Die Strecke war ja nahezu identisch zu 2010 aber mit dem Milan war's doch ne komplett andere Runde. Als Einzelfahrer sehe ich mehr von der Landschaft und brauche nicht ständig ein Hinterrad oder die Gruppe hinter mir im Rückspiegel im Auge behalten. Dafür muss ich selber auf die Route achten und es fehlt etwas die „Geborgenheit“ in der Gruppe.
Die höheren Geschwindigkeiten im Milan lassen mich die Strecke zu unterschiedlichen Tageszeiten als 2010 durchfahren, den Harz jetzt wunderschön in der Abendsonne statt mitten in der Nacht 5 Rücklichtern zu folgen.
Wir waren mit 3 Milanen und einem Strada gestartet.

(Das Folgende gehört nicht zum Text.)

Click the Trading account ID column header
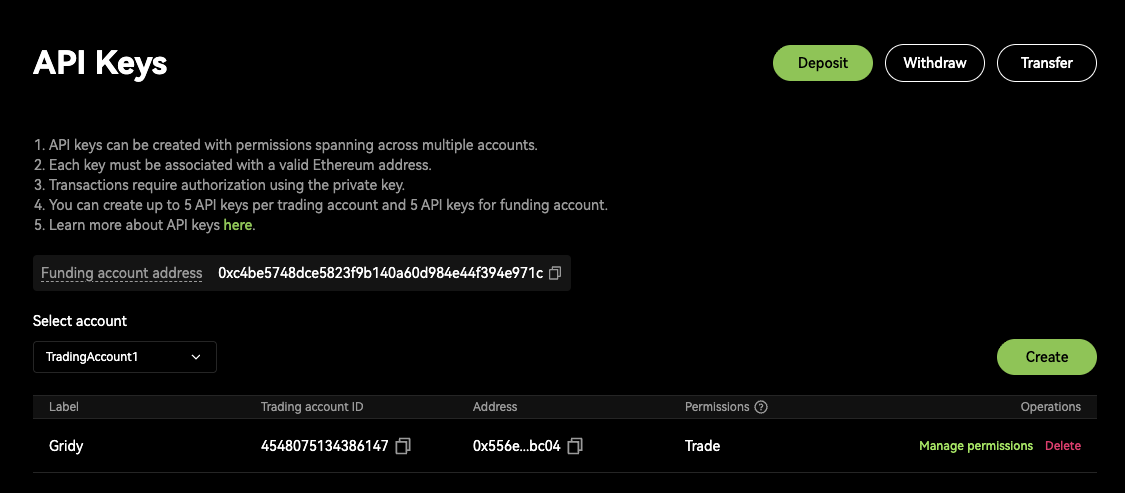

Peter mit seinem neuen Milan hat auf der ersten Abfahrt des neutralen Starts gleich das Führungsfahrzeug mit Heino und dem Bürgermeister überholt, war aber an der nächsten Abbiegung geradeaus gefahren. Petra hatte wie einige andere hinter Nauen Pech an einem Bahnübergang und musste wg. techn. Defekt aufgeben, Gert im schwarzen Strada ist in der Hitze mit Schaumdeckel gestartet (?) hat die Berge aber auch mit Geduld gewuppt bekommen. Ich bewundere aber den Mut von Peter nach 10 Tagen Milan und ohne Liegeradanpassung, die Tour zu machen und habe mich riesig gefreut, ihn Di, Nacht locker grinsend in Ziel kommen zu sehen. Nur die Hacken an den Schuhen hatte er sich weggesägt.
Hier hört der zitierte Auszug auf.